Lmp was 1/20. Positive opk cd15....u/s that day showed 1- 22.1 follie so I got a trigger shot cd15. Started progesterone cd18. I tested out the trigger days ago. So today I am 13days post trigger, 11/12dpo. Using dollar store test that claims to detect 25miu. Wouldnt a pregnancy show by now? Read so many threads about early bfp's that it seems more of the norm than not. Feeling so down.


----------



## babydrms

I think your right, but they do always recommend to test the day after af is due if you haven't seen her yet. I hope it is just a cheap test and you get your bfp. 

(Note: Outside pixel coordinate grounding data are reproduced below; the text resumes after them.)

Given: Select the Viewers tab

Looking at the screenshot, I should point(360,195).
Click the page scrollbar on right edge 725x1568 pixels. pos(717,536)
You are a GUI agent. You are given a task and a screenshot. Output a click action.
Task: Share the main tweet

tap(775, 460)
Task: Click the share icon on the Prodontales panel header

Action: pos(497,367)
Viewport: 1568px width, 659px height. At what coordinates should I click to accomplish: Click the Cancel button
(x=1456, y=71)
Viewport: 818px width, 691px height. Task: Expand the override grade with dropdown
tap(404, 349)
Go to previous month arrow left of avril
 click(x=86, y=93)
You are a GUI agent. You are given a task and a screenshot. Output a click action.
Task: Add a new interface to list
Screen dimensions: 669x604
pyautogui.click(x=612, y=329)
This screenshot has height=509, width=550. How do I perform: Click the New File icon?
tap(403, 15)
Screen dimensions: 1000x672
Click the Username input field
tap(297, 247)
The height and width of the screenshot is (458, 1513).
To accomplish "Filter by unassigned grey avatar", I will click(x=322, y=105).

P.S. I am kind of in the same boat 6dp5dt or about 11-12dpo and have gotten nothing but BFN with FRER's and IC's. :nope: Sucks.


----------



## phoenixrose

Any update? Have you tested again?


----------



## cooch

I think if you were pregnant and not on any shots it could still show a positive. If its a strong line then there's a good chance your pregnant if its quite light then its probably the trigger but you'll only know in time and if the line gets darker. Good luck x


----------



## Mommyagain

Af got me. :(

So fs gave me the option of using the medication for 1 more cycle or starting birth control so he could perform laproscopy and hsg. My dh and I discussed it and I suppose I am going to try letrozole one last time then if it doesnt work I will start bc for the surgery.


----------



## babydrms

Mommyagain said:


> Af got me. :(
> 
> So fs gave me the option of using the medication for 1 more cycle or starting birth control so he could perform laproscopy and hsg. My dh and I discussed it and I suppose I am going to try letrozole one last time then if it doesnt work I will start bc for the surgery.

Sorry she got ya, atleast you have a game plan and know what your going to do next if this cycle doesn't work...I got a negative beta monday, and starting spotting today. Going to start stimming for another ivf cycle on cd3 or 4. It feels good to have a plan


----------



## cooch

Sorry hon. These second lines are so annoying, wish there was some way to tell it was trigger or pregnancy xx


----------



## Mommyagain

Well we had a change of plans and lap and hsg are scheduled for next week. So hopefully this leads to my bfp.


----------



## babydrms

Mommyagain said:


> Well we had a change of plans and lap and hsg are scheduled for next week. So hopefully this leads to my bfp.

Wow, good luck. I of heard of a lot of people getting a BFP the month after the HSG - clears things out a bit. 
Fx'd for you!


----------